(RECORDS PROVIDED)

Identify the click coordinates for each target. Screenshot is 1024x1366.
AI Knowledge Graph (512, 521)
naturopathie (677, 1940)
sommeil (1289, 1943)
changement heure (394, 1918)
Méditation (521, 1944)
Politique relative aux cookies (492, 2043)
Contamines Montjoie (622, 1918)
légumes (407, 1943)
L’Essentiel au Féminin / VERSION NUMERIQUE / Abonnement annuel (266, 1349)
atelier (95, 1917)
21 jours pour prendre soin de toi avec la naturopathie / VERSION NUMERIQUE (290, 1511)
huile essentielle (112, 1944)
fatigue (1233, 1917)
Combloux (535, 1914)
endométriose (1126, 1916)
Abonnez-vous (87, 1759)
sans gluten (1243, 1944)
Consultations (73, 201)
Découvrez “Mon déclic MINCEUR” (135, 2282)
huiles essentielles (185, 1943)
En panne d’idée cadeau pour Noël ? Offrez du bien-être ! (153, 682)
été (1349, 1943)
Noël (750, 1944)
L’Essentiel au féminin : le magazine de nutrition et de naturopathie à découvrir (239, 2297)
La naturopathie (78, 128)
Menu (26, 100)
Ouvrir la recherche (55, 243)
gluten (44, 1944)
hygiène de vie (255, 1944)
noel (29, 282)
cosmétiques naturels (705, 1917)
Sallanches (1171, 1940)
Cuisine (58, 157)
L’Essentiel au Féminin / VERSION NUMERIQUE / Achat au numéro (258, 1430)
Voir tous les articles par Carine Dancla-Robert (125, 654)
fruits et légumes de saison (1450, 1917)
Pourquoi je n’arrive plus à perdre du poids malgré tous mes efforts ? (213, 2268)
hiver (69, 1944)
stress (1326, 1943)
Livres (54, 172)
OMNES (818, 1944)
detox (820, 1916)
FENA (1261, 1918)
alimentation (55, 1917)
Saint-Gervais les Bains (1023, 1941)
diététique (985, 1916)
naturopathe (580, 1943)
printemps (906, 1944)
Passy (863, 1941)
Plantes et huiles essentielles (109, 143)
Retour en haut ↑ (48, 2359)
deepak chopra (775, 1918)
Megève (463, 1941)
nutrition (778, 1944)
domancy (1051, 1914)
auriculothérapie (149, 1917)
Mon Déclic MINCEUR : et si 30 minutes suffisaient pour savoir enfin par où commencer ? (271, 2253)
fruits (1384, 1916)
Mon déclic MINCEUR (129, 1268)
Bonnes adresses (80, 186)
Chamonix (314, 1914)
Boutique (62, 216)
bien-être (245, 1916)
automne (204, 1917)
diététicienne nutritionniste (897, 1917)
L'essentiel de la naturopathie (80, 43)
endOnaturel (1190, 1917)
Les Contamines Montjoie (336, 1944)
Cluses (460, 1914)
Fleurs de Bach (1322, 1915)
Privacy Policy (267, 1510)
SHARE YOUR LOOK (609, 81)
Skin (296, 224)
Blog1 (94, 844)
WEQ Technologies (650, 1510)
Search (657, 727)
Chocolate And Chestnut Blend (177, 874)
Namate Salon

(End RECORDS PROVIDED)

◆ ABOUT THIS EXERCISE
Above are the records. Copy every line in them holding "légumes".

◆ EXERCISE OUTPUT
légumes (407, 1943)
fruits et légumes de saison (1450, 1917)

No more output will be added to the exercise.